> **Problem details**: Format the lines as a JSON list of strings, one string per line, with blank lines omitted. Begin at the line that contains "Given: Select the" and stop after the line that contains "1024x676 pixels.".

> **The input**:
==========

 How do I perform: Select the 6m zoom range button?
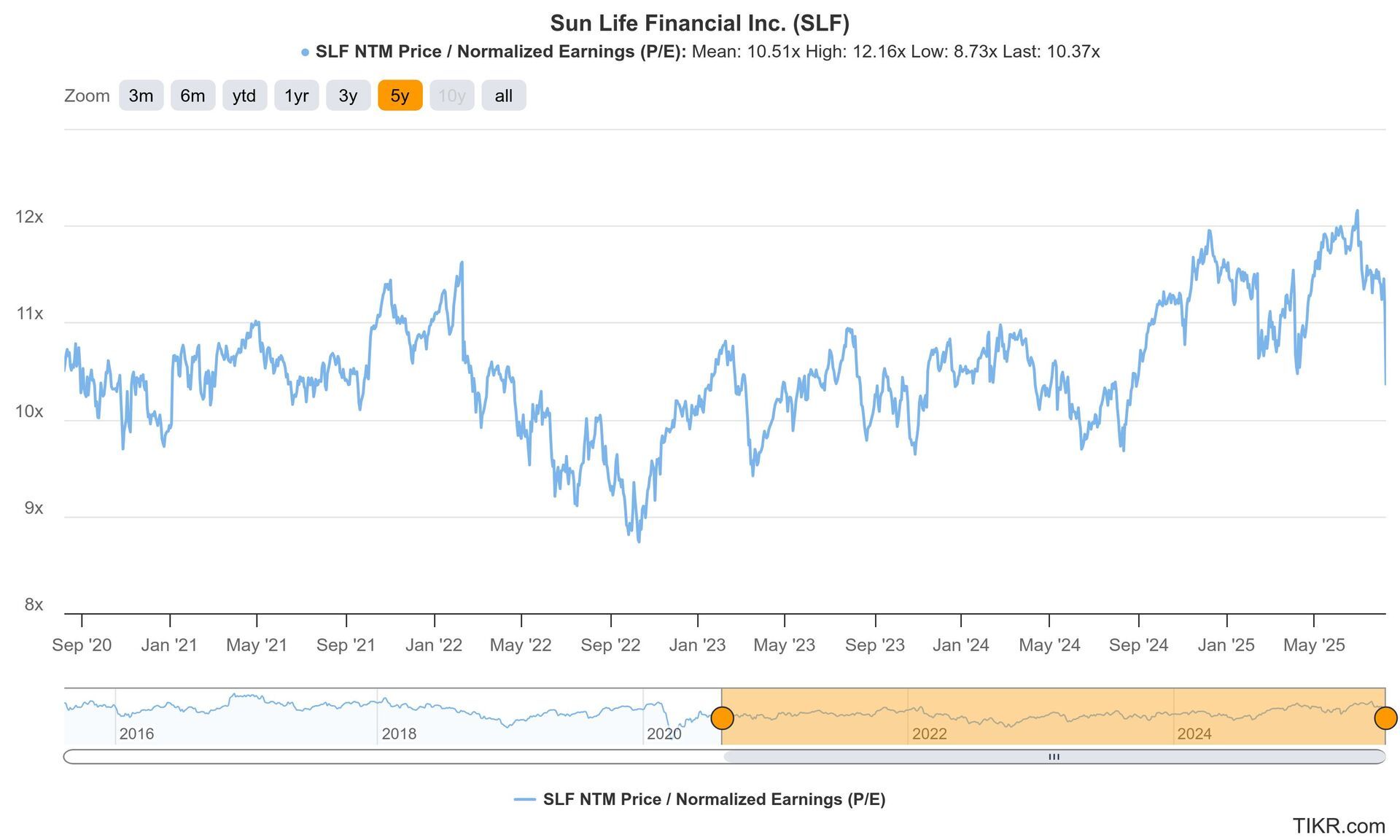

==========

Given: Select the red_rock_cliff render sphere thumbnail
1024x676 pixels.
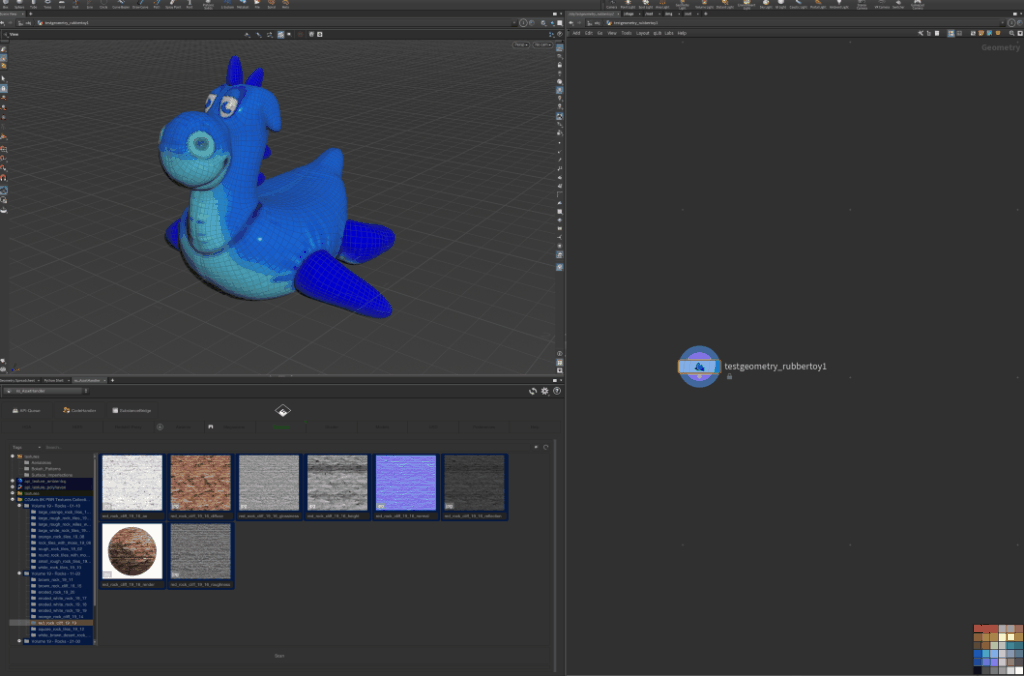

==========

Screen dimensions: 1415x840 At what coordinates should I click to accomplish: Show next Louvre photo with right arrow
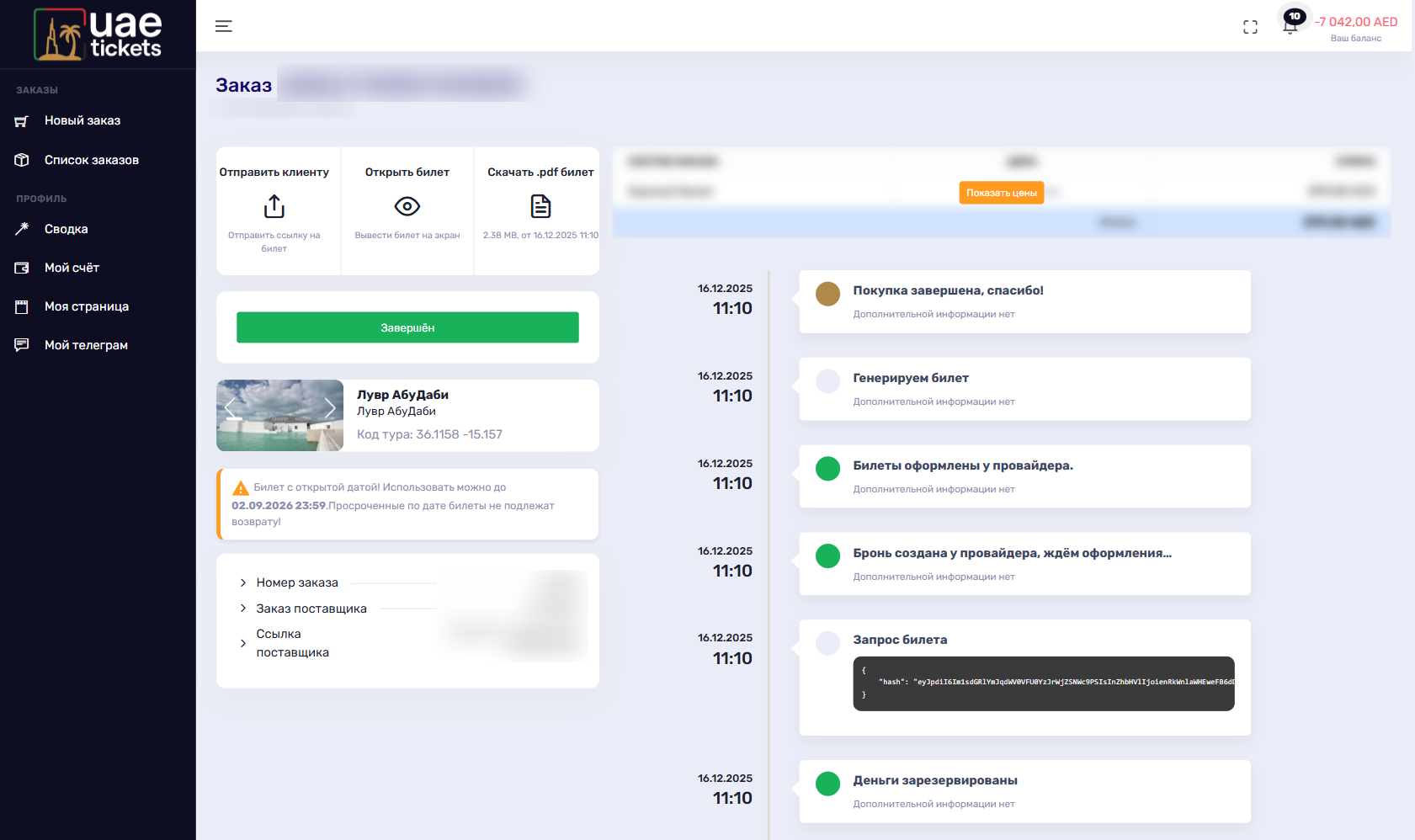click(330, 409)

==========

> **Final answer**:
[
  "Given: Select the red_rock_cliff render sphere thumbnail",
  "1024x676 pixels."
]